Comet, like most agentic AI browsers, narrates its reasoning as it processes web pages. It flags suspicious elements, explains why it trusts or distrusts a page, and describes the actions it's about to take. This transparency is supposed to build user trust. Instead, it builds an attack surface.
Here's what Guardio Labs did:
- Intercepted the traffic between the Comet browser and Perplexity's servers to observe the AI's reasoning in real time
- Fed that reasoning into a Generative Adversarial Network (GAN) that iteratively refined a phishing page based on what the AI flagged as suspicious
- Repeated the cycle until the AI browser reliably walked into the trap - entering victim credentials on a bogus refund page without hesitation
The GAN acted as an adversarial training loop against the AI browser itself. Every time Comet flagged something as suspicious, the GAN adjusted the page. Every time Comet described why it trusted a page element, the GAN reinforced that pattern. Within four minutes, the researchers had a phishing page optimized specifically to bypass that AI model's reasoning.

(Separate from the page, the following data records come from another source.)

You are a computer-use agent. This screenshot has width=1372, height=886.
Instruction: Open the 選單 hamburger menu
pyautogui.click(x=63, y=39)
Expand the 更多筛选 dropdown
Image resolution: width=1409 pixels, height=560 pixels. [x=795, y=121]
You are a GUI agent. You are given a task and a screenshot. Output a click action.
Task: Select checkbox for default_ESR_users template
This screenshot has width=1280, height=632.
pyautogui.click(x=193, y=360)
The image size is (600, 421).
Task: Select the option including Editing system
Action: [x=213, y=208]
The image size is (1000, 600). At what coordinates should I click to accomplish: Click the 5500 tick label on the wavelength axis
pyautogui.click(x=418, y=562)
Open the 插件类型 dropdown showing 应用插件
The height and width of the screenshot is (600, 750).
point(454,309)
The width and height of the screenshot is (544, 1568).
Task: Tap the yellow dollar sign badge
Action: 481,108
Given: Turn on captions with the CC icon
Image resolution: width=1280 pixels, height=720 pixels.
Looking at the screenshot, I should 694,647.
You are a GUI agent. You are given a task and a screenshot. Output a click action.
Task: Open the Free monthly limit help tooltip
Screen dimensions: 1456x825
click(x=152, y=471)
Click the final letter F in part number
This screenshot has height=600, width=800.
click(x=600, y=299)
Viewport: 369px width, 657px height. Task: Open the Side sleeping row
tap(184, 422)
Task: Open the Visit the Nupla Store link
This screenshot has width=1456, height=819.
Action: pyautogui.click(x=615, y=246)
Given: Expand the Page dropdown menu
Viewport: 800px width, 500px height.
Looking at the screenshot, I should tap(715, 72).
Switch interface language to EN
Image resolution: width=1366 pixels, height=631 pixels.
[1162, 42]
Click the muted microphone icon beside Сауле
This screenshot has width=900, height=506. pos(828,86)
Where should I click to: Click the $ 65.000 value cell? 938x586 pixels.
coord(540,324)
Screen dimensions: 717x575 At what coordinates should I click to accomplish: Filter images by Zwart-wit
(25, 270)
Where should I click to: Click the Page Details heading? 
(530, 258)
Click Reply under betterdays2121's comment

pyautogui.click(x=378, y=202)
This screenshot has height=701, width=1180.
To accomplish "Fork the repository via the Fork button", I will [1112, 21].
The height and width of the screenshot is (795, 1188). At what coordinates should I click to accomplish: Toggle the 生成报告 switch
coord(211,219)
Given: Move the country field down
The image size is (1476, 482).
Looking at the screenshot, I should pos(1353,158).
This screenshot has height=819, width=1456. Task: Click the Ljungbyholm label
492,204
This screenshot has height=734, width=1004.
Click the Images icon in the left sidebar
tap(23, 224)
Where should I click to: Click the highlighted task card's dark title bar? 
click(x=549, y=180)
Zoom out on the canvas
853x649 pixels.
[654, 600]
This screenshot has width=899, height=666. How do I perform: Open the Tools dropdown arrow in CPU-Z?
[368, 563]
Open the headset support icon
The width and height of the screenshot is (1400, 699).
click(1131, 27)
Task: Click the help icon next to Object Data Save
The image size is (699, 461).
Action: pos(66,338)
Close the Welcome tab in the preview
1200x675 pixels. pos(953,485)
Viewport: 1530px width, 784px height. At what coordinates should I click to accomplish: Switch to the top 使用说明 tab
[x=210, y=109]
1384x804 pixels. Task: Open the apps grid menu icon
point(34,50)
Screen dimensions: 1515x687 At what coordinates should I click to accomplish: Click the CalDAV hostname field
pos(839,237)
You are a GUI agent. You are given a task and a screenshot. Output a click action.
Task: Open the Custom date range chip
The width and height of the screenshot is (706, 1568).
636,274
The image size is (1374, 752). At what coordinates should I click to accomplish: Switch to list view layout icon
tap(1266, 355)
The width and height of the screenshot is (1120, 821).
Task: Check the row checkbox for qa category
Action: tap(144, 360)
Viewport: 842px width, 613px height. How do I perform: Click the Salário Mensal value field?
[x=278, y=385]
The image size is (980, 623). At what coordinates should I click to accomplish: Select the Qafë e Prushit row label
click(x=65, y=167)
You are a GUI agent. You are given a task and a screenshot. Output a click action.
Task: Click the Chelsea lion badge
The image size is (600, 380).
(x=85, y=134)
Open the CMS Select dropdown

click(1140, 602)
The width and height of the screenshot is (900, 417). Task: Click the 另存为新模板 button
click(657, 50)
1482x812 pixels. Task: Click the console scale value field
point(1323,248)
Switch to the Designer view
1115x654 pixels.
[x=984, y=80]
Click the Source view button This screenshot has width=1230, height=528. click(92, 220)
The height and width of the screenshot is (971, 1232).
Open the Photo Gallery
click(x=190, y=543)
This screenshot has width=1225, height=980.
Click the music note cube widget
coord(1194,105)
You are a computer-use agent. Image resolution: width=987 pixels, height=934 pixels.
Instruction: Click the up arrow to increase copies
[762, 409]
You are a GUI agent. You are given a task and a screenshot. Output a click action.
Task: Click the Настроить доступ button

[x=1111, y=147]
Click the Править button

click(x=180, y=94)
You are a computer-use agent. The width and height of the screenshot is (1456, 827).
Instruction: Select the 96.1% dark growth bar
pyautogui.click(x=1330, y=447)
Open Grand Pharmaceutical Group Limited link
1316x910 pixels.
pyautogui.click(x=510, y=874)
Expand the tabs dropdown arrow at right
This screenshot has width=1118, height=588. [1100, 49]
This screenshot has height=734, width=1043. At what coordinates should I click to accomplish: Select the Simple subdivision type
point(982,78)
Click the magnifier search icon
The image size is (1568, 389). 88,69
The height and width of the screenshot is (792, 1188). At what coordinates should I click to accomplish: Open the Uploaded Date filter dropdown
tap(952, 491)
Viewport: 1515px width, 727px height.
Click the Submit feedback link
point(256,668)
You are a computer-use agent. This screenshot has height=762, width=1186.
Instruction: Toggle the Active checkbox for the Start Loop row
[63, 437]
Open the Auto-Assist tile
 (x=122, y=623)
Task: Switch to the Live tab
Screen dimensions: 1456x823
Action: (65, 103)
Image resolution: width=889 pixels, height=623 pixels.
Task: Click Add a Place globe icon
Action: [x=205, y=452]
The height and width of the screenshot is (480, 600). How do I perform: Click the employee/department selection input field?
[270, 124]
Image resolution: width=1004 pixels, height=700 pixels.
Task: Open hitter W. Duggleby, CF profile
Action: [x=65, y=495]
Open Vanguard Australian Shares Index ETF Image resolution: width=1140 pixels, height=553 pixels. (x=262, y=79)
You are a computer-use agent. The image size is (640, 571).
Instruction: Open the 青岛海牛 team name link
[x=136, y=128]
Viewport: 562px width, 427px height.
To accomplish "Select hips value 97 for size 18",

The researchers described it bluntly: "The scam evolves until the AI Browser reliably walks into the trap another AI set for it."
The Scale Problem
Here's the part that should keep you up at night. Traditional phishing targets individual humans. Each person has different levels of skepticism, different things they notice, different thresholds for suspicion. You have to craft pages for personas.
Agentic blabbering targets the model. Once a phishing page is optimized against a specific AI browser's reasoning model, it works on every user running that browser. The attacker doesn't need to craft variants for different people because every user delegates trust to the same model. One successful optimization equals universal bypass.
This fundamentally changes the economics of phishing. Instead of spray-and-pray campaigns hoping some percentage of humans fall for it, an attacker can spend four minutes optimizing against the AI and then deploy the page against the entire user base with near-100% efficacy against the agent.
Intent Collision: The Architectural Root Cause
Zenity Labs researcher Stav Cohen - the same researcher who discovered the calendar invite hijacking vulnerability I covered last week - identified the underlying architectural flaw as "intent collision."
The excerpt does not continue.